Production Examples 1-2
Production Example 1: Production of Quantum Dot Dispersion Liquid A quantum dot dispersion liquid was produced by mixing each component (quantum dot and solvent) and contents described in Table 1 below, and each production example (Production Examples 1-1 to 1). The Hansen solubility parameter of -11) is also shown in Table 1 below.

Production Example 2: Production of Alkali-Soluble Resin A flask equipped with a stirrer, a thermometer, a reflux condenser, a dropping funnel and a nitrogen inlet tube was prepared, and 45 parts by weight of N-benzylmaleimide, 45 parts by weight of methacrylic acid and tricyclodecyl were prepared. 10 parts by weight of methacrylate, 4 parts by weight of t-butylperoxy-2-ethylhexanoate and 40 parts by weight of propylene glycol monomethyl ether acetate (hereinafter referred to as "PGMEA") were added, and the mixture was stirred and mixed to prepare a monomer dropping funnel. Then, 6 parts by weight of n-dodecanethiol and 24 parts by weight of PGMEA were added and mixed with stirring to prepare a chain transfer agent dropping funnel.

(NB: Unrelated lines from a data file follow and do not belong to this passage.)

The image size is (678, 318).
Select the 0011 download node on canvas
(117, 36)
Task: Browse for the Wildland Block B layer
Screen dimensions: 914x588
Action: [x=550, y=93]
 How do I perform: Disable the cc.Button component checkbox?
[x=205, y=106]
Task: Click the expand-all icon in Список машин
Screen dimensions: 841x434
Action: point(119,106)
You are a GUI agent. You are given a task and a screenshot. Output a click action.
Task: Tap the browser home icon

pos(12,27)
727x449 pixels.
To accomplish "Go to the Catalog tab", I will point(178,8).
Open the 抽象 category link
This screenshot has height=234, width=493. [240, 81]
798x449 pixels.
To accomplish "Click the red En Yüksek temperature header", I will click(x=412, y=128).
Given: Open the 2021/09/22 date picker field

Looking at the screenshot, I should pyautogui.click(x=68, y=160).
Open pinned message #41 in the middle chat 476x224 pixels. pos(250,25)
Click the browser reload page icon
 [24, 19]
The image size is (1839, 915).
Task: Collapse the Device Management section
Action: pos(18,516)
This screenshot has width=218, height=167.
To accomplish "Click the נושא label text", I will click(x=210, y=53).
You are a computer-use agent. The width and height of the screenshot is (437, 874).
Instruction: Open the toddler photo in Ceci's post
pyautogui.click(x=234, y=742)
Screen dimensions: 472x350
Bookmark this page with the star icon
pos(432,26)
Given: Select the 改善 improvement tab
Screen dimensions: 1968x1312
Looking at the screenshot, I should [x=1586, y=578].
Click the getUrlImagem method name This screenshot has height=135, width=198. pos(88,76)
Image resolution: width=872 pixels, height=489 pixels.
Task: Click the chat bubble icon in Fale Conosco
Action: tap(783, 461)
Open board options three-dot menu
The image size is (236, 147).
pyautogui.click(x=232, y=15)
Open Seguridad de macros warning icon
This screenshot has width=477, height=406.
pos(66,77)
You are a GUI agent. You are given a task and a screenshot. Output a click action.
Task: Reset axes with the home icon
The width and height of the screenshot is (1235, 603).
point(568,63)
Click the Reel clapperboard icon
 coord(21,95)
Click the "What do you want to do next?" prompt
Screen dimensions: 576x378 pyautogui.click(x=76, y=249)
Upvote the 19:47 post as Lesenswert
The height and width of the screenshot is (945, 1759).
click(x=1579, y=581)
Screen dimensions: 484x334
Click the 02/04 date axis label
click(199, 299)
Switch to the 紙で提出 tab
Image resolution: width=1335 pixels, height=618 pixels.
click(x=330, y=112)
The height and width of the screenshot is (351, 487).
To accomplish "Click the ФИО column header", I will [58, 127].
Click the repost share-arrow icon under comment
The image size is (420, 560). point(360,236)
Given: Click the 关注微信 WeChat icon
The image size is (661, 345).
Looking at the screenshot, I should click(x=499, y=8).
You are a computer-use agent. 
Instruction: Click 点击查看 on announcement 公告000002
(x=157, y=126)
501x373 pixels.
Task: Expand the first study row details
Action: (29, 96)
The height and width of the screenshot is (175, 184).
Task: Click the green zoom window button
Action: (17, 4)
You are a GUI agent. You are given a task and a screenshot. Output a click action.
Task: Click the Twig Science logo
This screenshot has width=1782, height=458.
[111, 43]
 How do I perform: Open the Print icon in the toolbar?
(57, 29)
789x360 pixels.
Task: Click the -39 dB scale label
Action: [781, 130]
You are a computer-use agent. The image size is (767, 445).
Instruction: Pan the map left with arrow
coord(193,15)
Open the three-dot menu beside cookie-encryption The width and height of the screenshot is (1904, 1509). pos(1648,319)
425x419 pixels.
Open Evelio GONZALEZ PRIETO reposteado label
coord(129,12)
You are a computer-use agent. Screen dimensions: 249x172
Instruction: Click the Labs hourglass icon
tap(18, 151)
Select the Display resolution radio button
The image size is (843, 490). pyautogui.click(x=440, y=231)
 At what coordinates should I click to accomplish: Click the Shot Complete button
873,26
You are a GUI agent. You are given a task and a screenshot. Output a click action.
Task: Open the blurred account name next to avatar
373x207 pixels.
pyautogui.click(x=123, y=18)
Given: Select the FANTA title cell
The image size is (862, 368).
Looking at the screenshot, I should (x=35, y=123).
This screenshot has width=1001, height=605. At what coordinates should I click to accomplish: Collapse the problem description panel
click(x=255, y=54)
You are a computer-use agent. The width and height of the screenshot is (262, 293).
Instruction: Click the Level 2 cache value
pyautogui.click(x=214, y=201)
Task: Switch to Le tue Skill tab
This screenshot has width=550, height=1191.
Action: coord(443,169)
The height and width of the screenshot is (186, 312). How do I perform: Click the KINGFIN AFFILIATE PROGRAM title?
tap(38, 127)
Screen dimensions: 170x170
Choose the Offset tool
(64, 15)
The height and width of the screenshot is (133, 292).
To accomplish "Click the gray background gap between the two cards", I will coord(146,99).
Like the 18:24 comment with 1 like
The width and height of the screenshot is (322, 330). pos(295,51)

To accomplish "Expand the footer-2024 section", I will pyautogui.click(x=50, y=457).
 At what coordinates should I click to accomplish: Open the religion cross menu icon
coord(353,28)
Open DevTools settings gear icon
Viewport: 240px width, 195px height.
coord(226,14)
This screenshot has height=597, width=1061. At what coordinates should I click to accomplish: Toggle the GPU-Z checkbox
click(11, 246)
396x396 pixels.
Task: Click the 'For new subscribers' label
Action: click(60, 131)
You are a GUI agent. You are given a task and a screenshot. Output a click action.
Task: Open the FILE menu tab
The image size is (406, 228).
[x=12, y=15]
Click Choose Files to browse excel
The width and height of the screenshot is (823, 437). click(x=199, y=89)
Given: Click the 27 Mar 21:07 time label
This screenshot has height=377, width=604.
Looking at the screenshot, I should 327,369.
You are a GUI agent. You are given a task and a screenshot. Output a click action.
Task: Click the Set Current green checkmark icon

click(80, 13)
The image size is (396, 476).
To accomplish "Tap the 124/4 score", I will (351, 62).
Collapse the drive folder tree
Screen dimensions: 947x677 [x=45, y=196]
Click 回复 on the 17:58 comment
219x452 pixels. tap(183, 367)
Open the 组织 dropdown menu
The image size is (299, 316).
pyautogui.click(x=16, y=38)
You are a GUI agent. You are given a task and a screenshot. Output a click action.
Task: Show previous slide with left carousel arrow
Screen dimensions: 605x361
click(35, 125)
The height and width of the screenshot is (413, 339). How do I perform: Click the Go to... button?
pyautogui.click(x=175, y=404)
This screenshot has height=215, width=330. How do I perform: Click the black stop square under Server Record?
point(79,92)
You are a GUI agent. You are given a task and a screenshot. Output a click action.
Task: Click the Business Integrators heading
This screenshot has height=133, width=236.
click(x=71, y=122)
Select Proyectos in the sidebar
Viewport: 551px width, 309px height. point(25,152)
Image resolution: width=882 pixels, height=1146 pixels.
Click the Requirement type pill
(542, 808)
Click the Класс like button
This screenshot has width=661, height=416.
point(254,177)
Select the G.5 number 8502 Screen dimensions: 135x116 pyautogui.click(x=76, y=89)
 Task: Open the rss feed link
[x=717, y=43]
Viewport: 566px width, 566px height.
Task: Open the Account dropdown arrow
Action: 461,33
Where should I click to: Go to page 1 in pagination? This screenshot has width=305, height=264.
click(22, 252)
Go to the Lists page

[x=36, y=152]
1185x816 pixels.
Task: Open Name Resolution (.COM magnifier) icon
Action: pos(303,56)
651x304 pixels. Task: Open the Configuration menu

  Thereafter, 395 parts by weight of PGMEA was introduced into the flask, the atmosphere in the flask was changed from air to nitrogen, and then the temperature of the flask was raised to 90 ° C. while stirring. Then, the monomer and the chain transfer agent were added dropwise from the dropping funnel. The dropping was continued for 2 hours while maintaining 90 ° C., and after 1 hour, the temperature was raised to 110 ° C. and maintained for 3 hours, and then a gas introduction pipe was introduced to introduce oxygen / nitrogen = 5/95 (V / v) Bubbling of the mixed gas was started.

  Next, 10 parts by weight of glycidyl methacrylate, 0.4 parts by weight of 2,2′-methylenebis (4-methyl-6-t-butylphenol) and 0.8 parts by weight of triethylamine were charged into the flask and the temperature was 110 ° C. for 8 hours. While continuing the reaction and then cooling to room temperature, an alkali-soluble resin having a solid content of 29.1% by weight, a weight average molecular weight of 32,000 and an acid value of 114 mgKOH / g was obtained.

Production Example 3: Production of Color Filter A color filter was produced using the self-luminous photosensitive resin compositions produced in Examples 1 to 7 and Comparative Examples 1 to 4 below. Specifically, each of the above self-emissive photosensitive resin compositions was applied on a glass substrate by spin coating, then placed on a heating plate and maintained at a temperature of 100 ° C. for 3 minutes to form a thin film. Let Next, a test photomask having a square-shaped transmission pattern of 20 mm × 20 mm and a line / space pattern of 1 μm to 100 μm was placed on the thin film, and an ultraviolet ray was irradiated at a distance of 100 μm from the test photomask. did.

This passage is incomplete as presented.